Monday, May 22, 2006

The Trail of the Lonesome Pine, John Fox, Jr.

Charming, involving, but peculiar. I was a bit surprised by what this turned out to be. When it was mentioned in Gilead, it sounded like it might be about two men, one older, vying for the love of a young woman. That premise would have had some bearing on the love relationship and the conflict in Gilead if it were entirely the case. But, really, The Trail of the Lonesome Pine is a twist on the Pygmalion story, with the Eliza Doolittle character symbolizing Kentucky’s pre-industrial wilderness paradise. The age difference between the principal characters is completely different from that in Gilead: it’s slightly disturbing that Jack Hale falls in love with June at her young age. On the other hand, it strikes me as something you’d get away with in 1908, as well as with the usual anachronisms, such as the old-fashioned terms and turns of phrase and the unenlightened attitudes about class and race.

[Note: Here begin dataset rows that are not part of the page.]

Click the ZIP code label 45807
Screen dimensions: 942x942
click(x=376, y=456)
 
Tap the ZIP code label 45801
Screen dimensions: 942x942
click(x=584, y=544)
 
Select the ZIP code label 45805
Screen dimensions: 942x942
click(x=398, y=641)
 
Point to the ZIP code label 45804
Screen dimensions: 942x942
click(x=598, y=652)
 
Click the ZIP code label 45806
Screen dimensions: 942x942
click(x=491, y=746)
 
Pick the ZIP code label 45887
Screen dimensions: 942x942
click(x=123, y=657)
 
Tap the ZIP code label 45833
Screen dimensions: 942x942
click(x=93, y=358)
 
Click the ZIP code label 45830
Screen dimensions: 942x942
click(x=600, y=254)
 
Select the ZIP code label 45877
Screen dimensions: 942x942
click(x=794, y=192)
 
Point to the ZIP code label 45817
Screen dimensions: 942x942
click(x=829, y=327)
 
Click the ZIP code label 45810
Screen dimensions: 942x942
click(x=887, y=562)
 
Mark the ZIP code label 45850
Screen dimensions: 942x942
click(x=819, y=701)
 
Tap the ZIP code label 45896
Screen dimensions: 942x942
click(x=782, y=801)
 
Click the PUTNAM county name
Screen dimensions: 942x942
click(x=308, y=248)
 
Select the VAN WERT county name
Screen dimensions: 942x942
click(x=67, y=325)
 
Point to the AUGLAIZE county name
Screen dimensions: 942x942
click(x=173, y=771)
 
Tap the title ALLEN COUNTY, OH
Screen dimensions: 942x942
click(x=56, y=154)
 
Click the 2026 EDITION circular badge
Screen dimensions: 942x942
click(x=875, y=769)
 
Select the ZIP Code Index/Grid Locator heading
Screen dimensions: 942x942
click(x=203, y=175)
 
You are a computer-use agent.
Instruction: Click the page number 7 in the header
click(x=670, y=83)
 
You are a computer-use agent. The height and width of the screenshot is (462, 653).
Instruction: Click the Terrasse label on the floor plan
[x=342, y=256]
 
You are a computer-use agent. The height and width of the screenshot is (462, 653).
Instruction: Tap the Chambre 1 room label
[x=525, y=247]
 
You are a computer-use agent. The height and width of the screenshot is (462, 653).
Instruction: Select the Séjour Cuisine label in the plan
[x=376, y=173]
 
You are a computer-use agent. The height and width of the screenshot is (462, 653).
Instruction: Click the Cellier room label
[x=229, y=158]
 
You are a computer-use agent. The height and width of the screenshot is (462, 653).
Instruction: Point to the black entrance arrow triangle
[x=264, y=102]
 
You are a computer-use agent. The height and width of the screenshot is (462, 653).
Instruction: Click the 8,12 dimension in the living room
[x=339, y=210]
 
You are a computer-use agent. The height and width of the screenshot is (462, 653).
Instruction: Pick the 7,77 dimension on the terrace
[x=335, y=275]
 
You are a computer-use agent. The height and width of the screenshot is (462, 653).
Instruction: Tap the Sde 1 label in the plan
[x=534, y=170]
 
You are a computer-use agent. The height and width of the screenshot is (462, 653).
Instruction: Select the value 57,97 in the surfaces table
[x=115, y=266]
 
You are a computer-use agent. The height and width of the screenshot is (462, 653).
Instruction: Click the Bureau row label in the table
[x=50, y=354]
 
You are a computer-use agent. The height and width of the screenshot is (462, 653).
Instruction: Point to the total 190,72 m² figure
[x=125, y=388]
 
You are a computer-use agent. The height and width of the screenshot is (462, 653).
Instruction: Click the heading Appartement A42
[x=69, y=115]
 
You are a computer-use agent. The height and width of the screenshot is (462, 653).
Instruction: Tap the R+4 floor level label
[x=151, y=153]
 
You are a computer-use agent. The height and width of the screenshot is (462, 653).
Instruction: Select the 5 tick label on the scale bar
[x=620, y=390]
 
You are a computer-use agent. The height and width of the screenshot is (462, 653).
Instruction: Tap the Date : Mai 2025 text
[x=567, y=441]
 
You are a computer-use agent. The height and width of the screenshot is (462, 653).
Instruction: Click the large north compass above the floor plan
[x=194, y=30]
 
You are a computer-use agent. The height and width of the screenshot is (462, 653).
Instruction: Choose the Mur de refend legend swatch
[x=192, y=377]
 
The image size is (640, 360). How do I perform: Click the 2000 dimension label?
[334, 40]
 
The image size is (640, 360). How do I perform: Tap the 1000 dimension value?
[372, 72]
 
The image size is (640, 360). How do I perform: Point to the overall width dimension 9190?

It’s quirky because it’s from 1908, but the author’s also quirky. The pacing is very uneven -- you can tell that Fox wove a fictional narrative around scenes he actually witnessed among mountain people -- he dwells on some moments with a vividness that is out of all proportion to their importance in the story while paying bare lip-service to moments that should be dramatic in the alleged story. He also has an odd way with a phrase every once in a while: he’ll write a sentence backward: “The longest of her life was that day to June,” or he’ll open a chapter in a funny, detached way: “Spring was coming: and, meanwhile, that late autumn and short winter, things went merrily on at the gap in some ways, and in some ways -- not,” or he’ll describe something bizarrely: “The Hoosier was delirious over his troubles and straightway closed his plant.” He shifts point of view frequently and without warning.

Still, I liked it a lot; I even ordered a fairy stone from www.highhopes.com.